Actor-Critic Methods

Define the $k$-step advantage estimator:

$\hat{A}_t^{(k)} = \sum_{l=0}^{k-1} \gamma^l \delta_{t+l} = -V_\phi(s_t) + r_t + \gamma r_{t+1} + \cdots + \gamma^{k-1} r_{t+k-1} + \gamma^k V_\phi(s_{t+k})$

The GAE estimator is the $\lambda$-weighted average:

$\hat{A}_t^{\text{GAE}} = (1-\lambda) \sum_{k=1}^{\infty} \lambda^{k-1} \hat{A}_t^{(k)} = \sum_{l=0}^{\infty} (\gamma\lambda)^l \delta_{t+l}$

When $V_\phi = V^\pi$ (perfect critic), all estimators are unbiased. When $V_\phi \neq V^\pi$, the bias of the $k$-step estimator is $O(\gamma^k \|V_\phi - V^\pi\|_\infty)$. longer rollouts reduce bias from an imperfect critic. The variance grows with $k$ because more random rewards are included. $\lambda$ interpolates between these extremes.

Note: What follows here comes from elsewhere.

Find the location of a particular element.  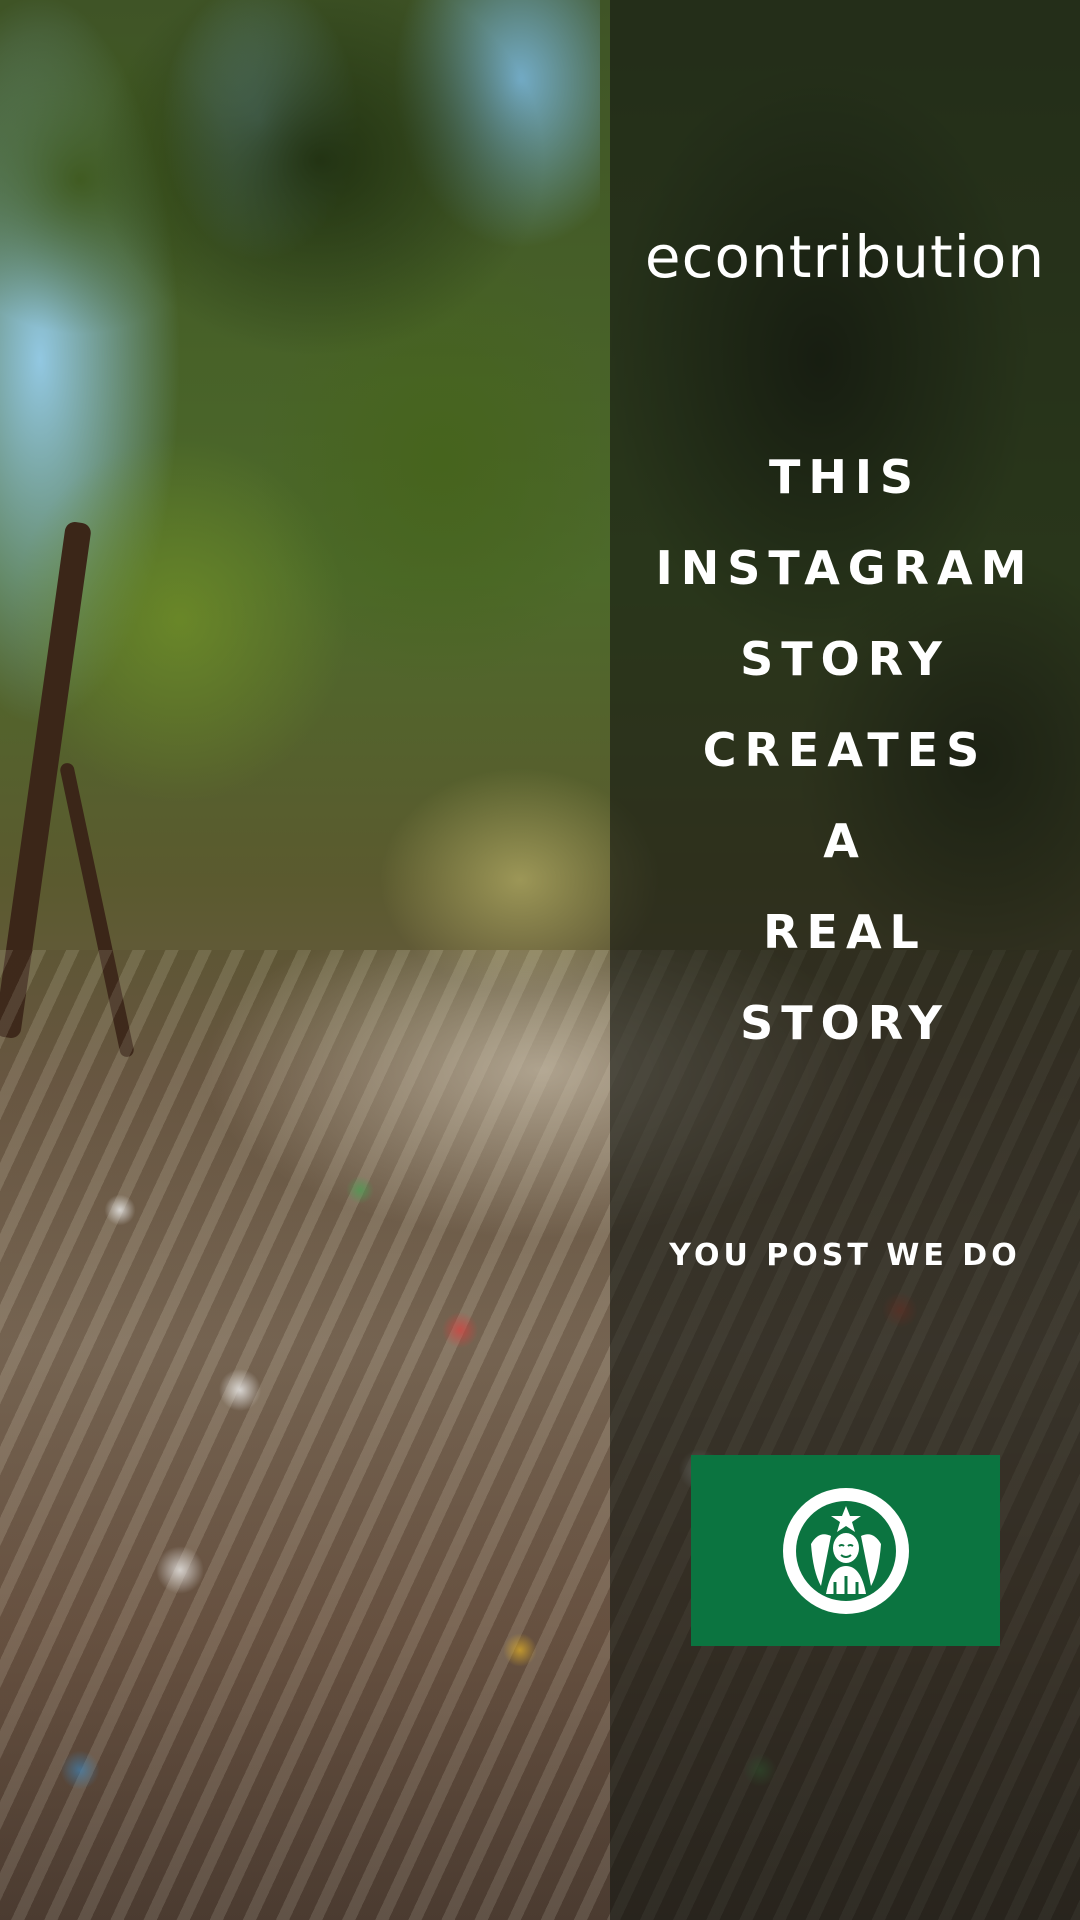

A perfect critic gives zero-variance advantage estimates via one-step TD. An imperfect critic introduces bias, which you can reduce by relying more on actual observed rewards (larger $\lambda$). GAE provides a smooth dial between trusting the critic ($\lambda = 0$) and trusting the data ($\lambda = 1$). In practice, $\lambda = 0.95$ is a common default.

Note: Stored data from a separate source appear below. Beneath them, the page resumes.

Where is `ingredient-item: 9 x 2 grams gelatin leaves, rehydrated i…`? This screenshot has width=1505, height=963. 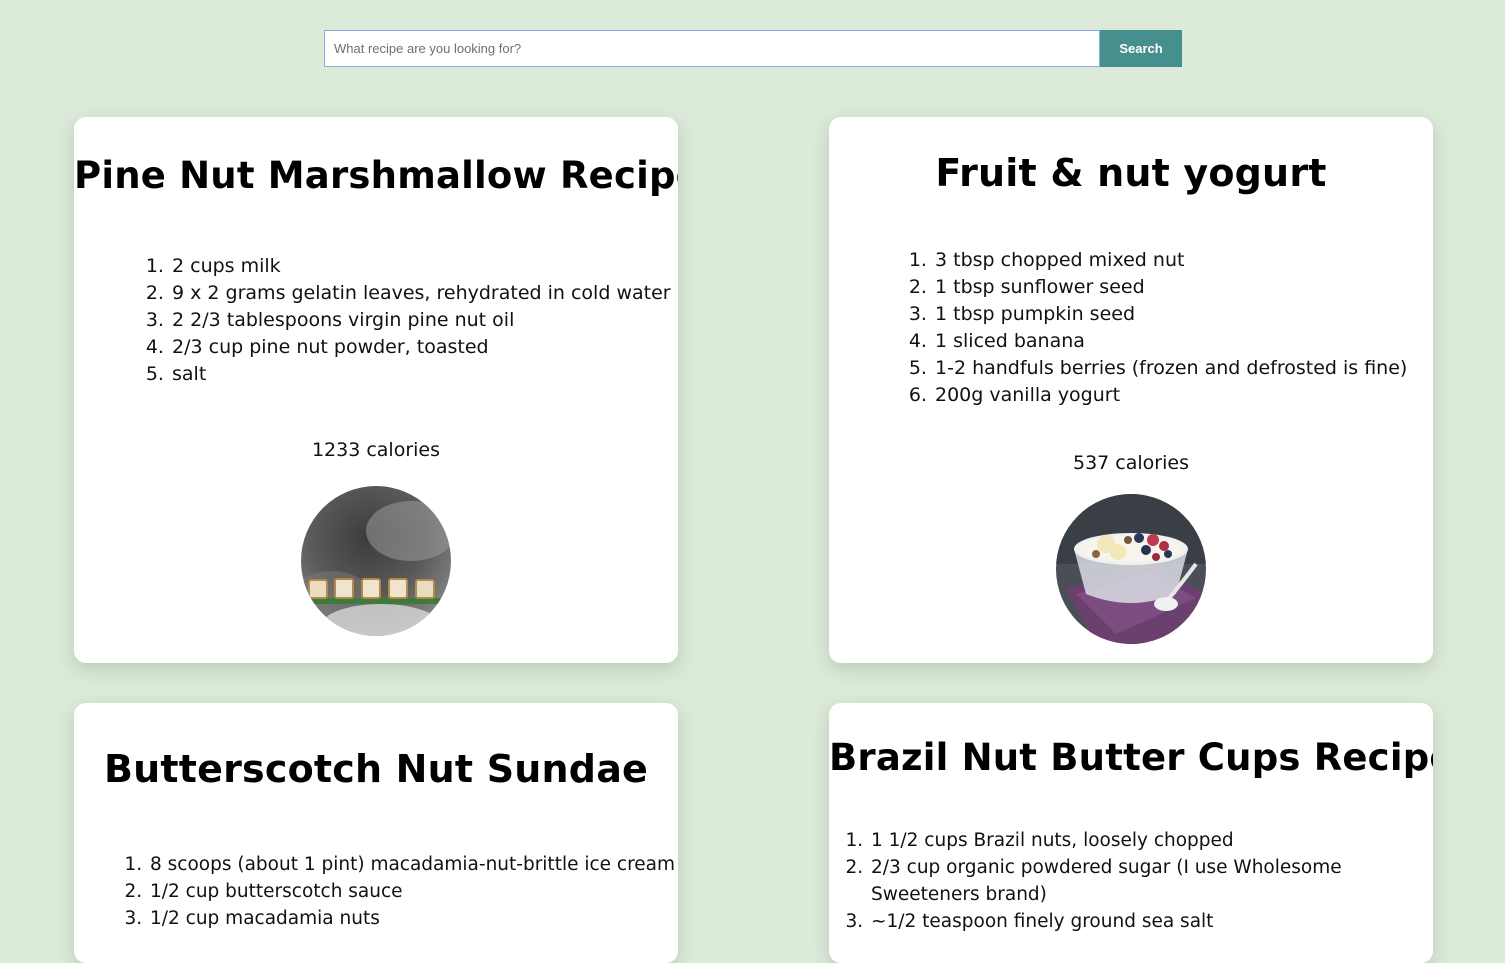 ingredient-item: 9 x 2 grams gelatin leaves, rehydrated i… is located at coordinates (424, 294).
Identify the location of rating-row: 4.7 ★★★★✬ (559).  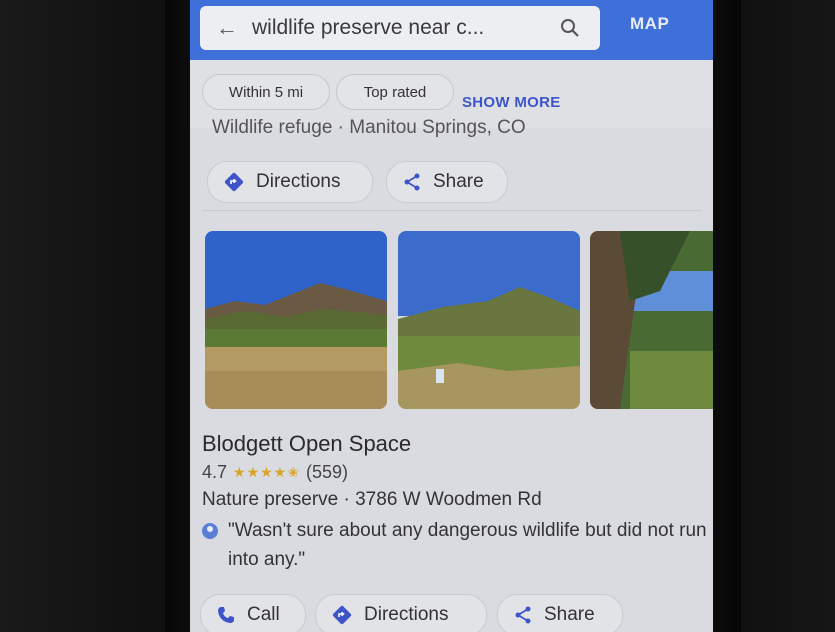
(275, 472).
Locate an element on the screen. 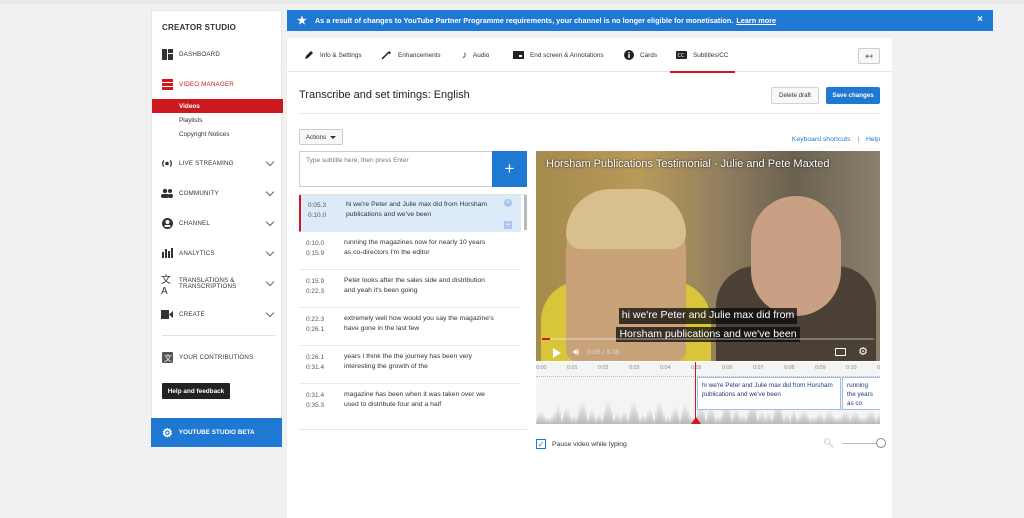  tab-audio: ♪ Audio is located at coordinates (476, 55).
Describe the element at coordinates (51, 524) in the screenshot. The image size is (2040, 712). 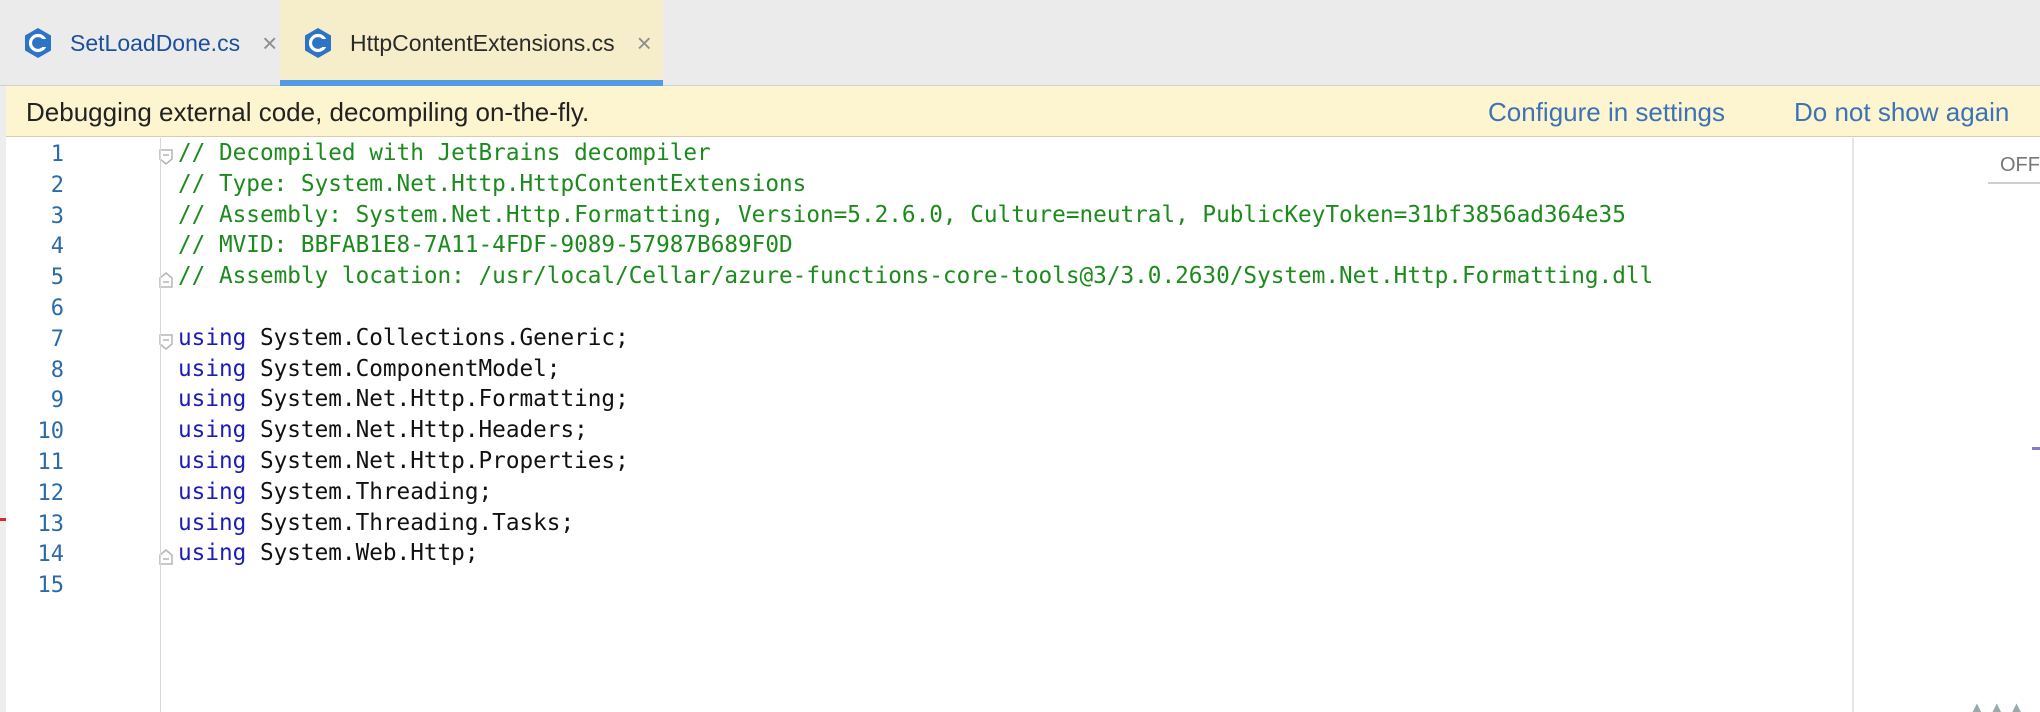
I see `line-number: 13` at that location.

Without GAE, you must choose between one-step TD (biased but stable) and Monte Carlo returns (unbiased but noisy). GAE gives a principled middle ground and is used in every modern policy gradient implementation, including PPO.

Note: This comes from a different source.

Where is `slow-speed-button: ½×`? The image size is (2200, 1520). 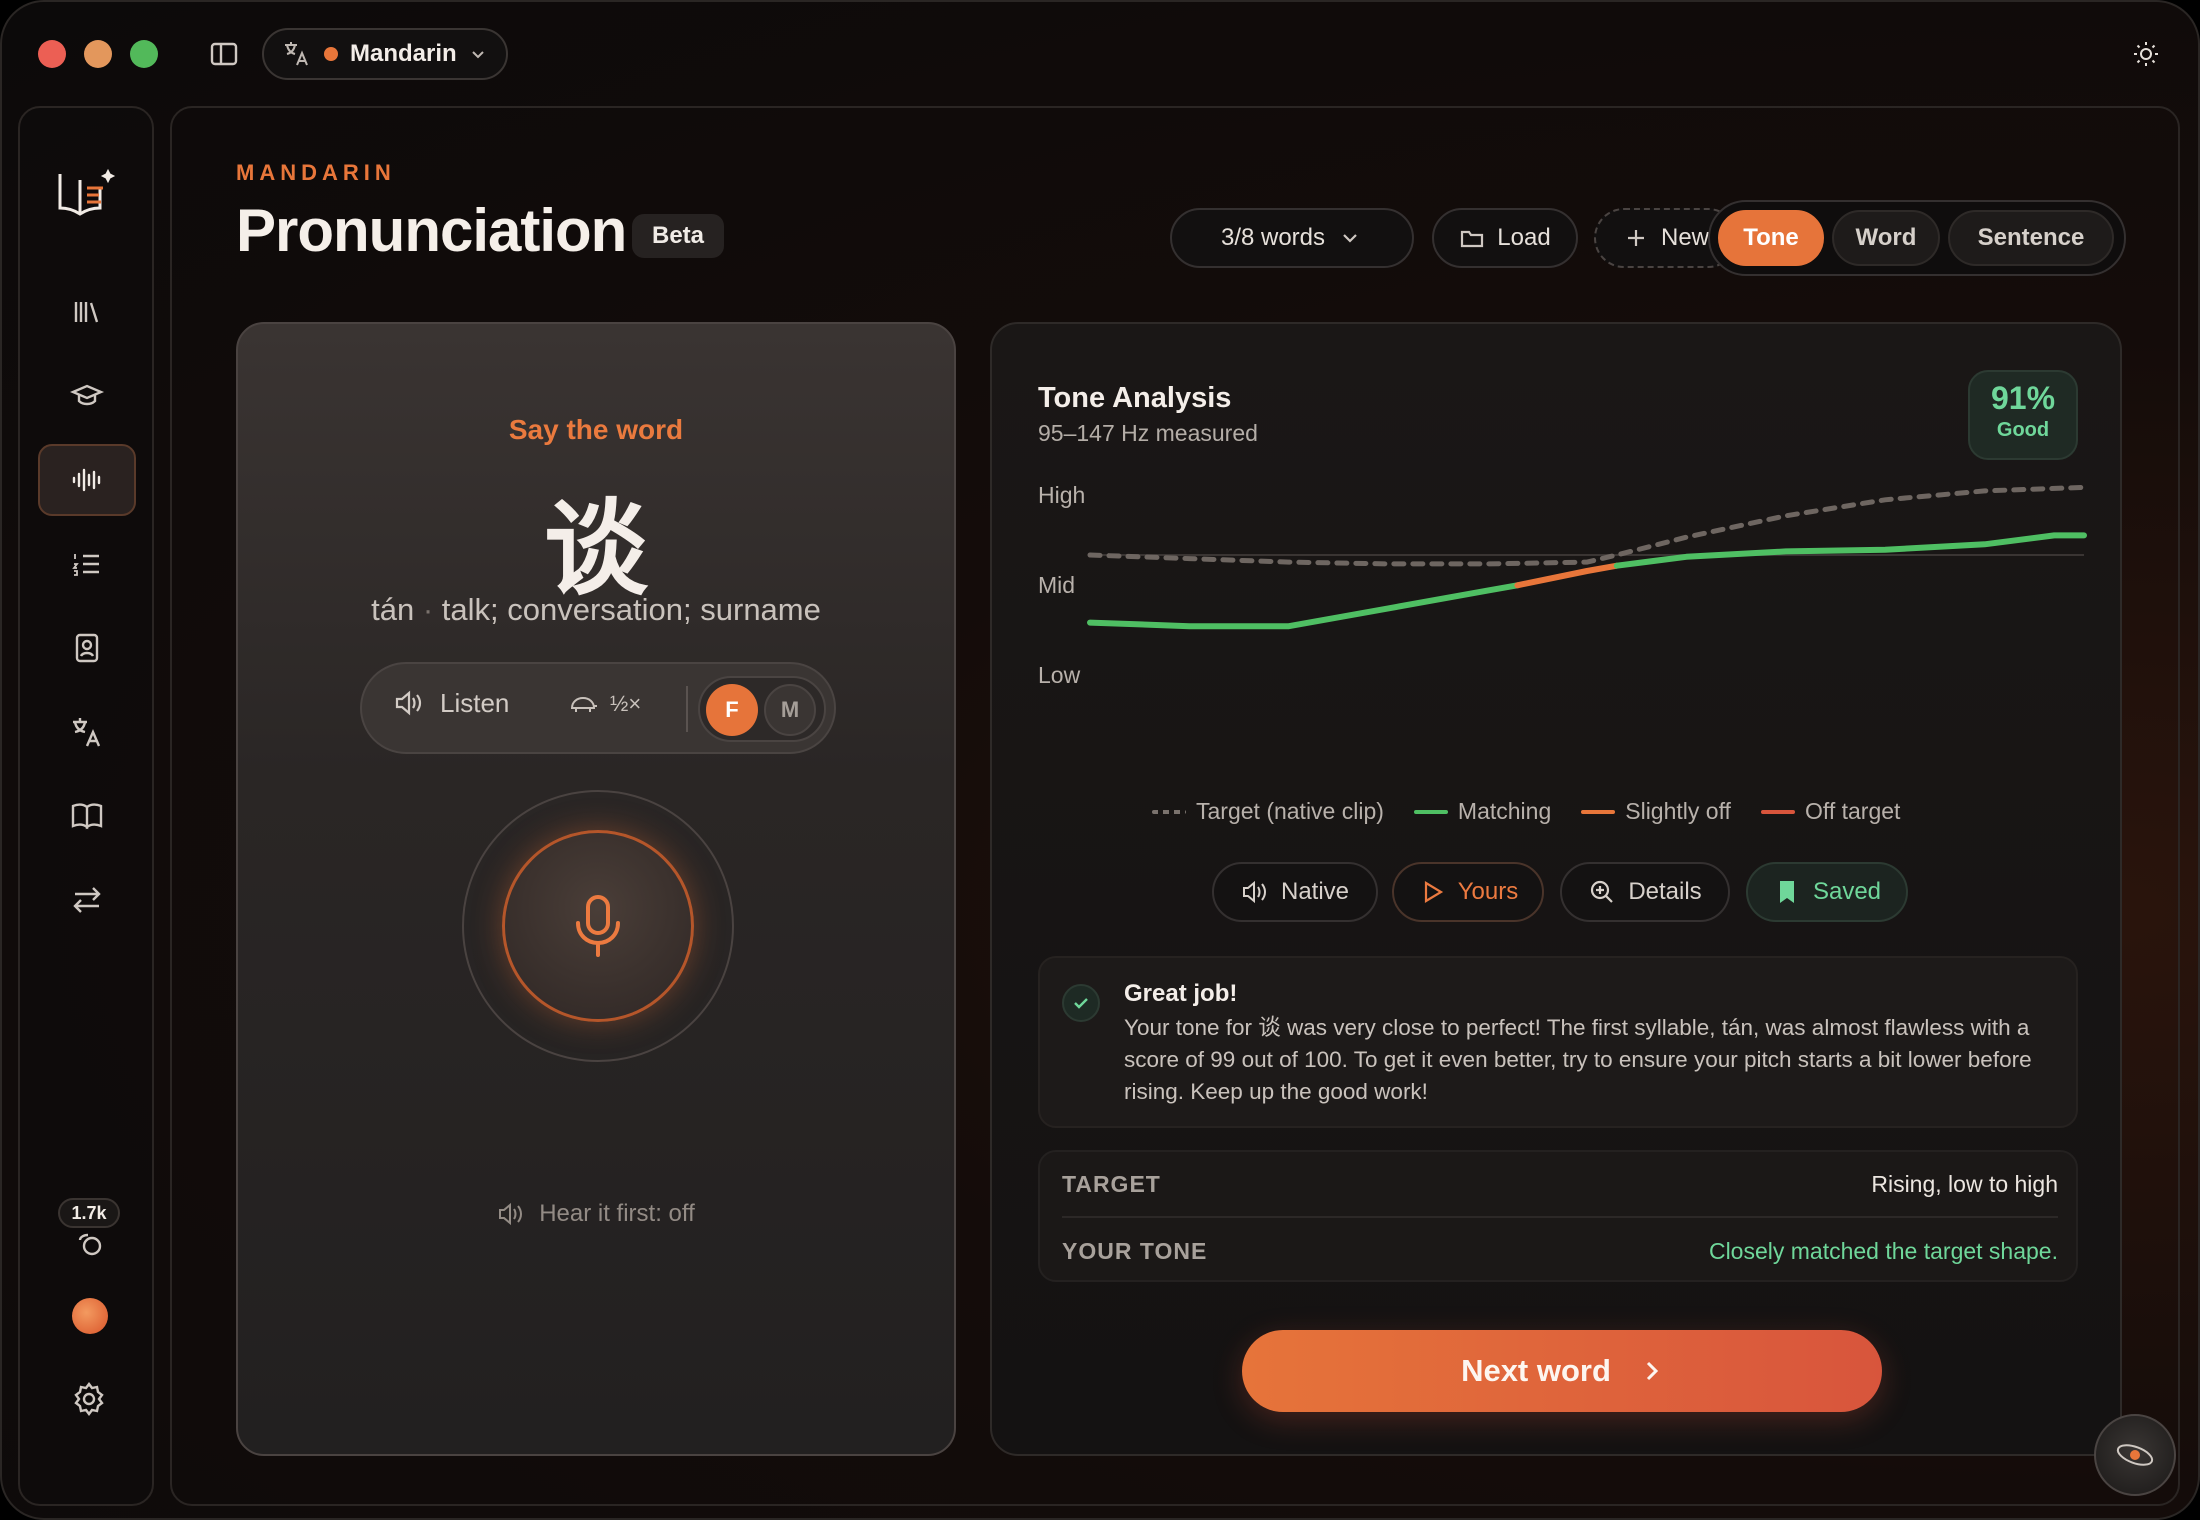
slow-speed-button: ½× is located at coordinates (604, 704).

Define the probability ratio $r_t(\theta) = \frac{\pi_\theta(a_t|s_t)}{\pi_{\theta_{\text{old}}}(a_t|s_t)}$. The PPO-Clip objective is:

$L^{\text{CLIP}}(\theta) = \mathbb{E}_t \left[ \min\Big( r_t(\theta) \hat{A}_t, \;\; \text{clip}(r_t(\theta), 1-\epsilon, 1+\epsilon) \hat{A}_t \Big) \right]$

where $\epsilon$ (typically 0.1 to 0.2) limits how far the new policy can deviate from the old one in a single update.

Effect of the clipping:

• When $\hat{A}_t > 0$ (good action): the objective is $\min(r_t \hat{A}_t, (1+\epsilon)\hat{A}_t)$, capping the benefit of increasing the action probability
• When $\hat{A}_t < 0$ (bad action): the objective is $\min(r_t \hat{A}_t, (1-\epsilon)\hat{A}_t)$, capping the penalty reduction from decreasing the action probability

TRPO solves a constrained optimization problem (maximize surrogate subject to KL constraint), which requires second-order methods. PPO approximates this with a simple clipping trick: if the policy ratio moves too far from 1, the gradient is zeroed out, preventing destructively large updates. The result is a first-order algorithm that is nearly as stable as TRPO and much simpler to implement.

PPO is the algorithm used in RLHF for training instruction-following language models. Its simplicity (no KL constraint optimization, no conjugate gradients) makes it the default choice whenever policy optimization is needed. The clipping mechanism is the key innovation. It provides a soft trust region without the computational overhead of TRPO.

In maximum entropy RL, the objective augments the standard return with an entropy term:

$J(\pi) = \sum_{t=0}^{\infty} \gamma^t \mathbb{E}\left[ r_t + \alpha \, H[\pi(\cdot|s_t)] \right]$

The corresponding soft Bellman equation is:

$V^\pi(s) = \mathbb{E}_{a \sim \pi}\left[ Q^\pi(s,a) - \alpha \log \pi(a|s) \right]$

$Q^\pi(s,a) = R(s,a) + \gamma \mathbb{E}_{s' \sim P}\left[ V^\pi(s') \right]$

The optimal policy is the Boltzmann distribution: $\pi^*(a|s) \propto \exp(Q^*(s,a)/\alpha)$.

SAC adds a reward for being uncertain. The agent is encouraged to find all good actions, not just the single best one. This leads to better exploration and more robust policies. The temperature $\alpha$ controls how much randomness the policy retains. high $\alpha$ means more exploration, low $\alpha$ approaches the standard (deterministic) optimal policy.

SAC achieves state-of-the-art performance on continuous control benchmarks (robotic locomotion, manipulation). Its key advantages: (1) it is off-policy (uses a replay buffer, so it is sample-efficient), (2) the entropy bonus provides automatic exploration, and (3) it avoids the brittle hyperparameter tuning of epsilon-greedy or noise-based exploration.